Over-expression of Arabidopsis thaliana carotenoid hydroxylases individually and in combination with a beta-carotene ketolase provides insight into in vivo functions.

Carotenoids represent a group of widely distributed pigments derived from the general isoprenoid biosynthetic pathway that possess diverse functions in plant primary and secondary metabolism. Modification of alpha- and beta-carotene backbones depends in part on ring hydroxylation.
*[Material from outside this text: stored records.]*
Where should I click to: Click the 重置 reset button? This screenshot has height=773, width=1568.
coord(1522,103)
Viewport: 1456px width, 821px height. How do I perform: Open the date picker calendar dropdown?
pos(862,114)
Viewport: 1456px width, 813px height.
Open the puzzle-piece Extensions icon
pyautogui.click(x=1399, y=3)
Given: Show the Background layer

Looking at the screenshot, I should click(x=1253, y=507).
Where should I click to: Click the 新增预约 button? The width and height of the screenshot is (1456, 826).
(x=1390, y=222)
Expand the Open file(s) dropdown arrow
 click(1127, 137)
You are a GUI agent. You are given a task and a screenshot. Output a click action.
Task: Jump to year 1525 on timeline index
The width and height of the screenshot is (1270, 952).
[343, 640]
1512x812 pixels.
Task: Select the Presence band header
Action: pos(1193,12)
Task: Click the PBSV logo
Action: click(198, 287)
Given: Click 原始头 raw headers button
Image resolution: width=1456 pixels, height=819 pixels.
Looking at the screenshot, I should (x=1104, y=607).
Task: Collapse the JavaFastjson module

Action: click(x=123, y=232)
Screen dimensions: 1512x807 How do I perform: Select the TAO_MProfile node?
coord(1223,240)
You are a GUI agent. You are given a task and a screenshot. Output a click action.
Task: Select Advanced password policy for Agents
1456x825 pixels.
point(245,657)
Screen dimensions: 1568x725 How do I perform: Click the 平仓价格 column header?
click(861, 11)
Two ferredoxin-dependent non-heme di-iron monooxygenases (AtB1 and AtB2) that mainly catalyze in vivo beta-carotene hydroxylations of beta,beta-carotenoids, and two heme-containing cytochrome P450 (CYP) monooxygenases (CYP97A3 and CYP97C1) that preferentially hydroxylate the epsilon-ring of alpha-carotene or the beta-ring of beta,epsilon-carotenoids, have been characterized in Arabidopsis by analysis of loss-of-function mutant phenotypes. We further investigated functional roles of both hydroxylase classes in modification of the beta- and epsilon-rings of alpha-carotene and beta-carotene through over-expression of AtB1, CYP97A3, CYP97C1, and the hydroxylase candidate CYP97B3. Since carotenoid hydroxylation is required for generation of ketocarotenoids by the bkt1(CrtO) beta-carotene ketolase, all hydroxylase constructs were also introduced into an Arabidopsis line expressing the Haematococcus pluvalis bkt1 beta-carotene ketolase. Analysis of foliar carotenoid profiles in lines overexpressing the individual hydroxylases indicate a role for CYP97B3 in carotenoid biosynthesis, confirm and extend previous findings of hydroxylase activities based on knock-out mutants, and suggest functions of the multifunctional enzymes in carotenoid biosynthesis. Hydroxylase over-expression in combination with bkt1 did not result in ketocarotenoid accumulation, but instead unexpected patterns of alpha-carotene derivatives, accompanied by a reduction of alpha-carotene, were observed. These data suggest possible interactions between the beta-carotene ketolase bkt1 and the hydroxylases that impact partitioning of carbon flux into different carotenoid branch pathways.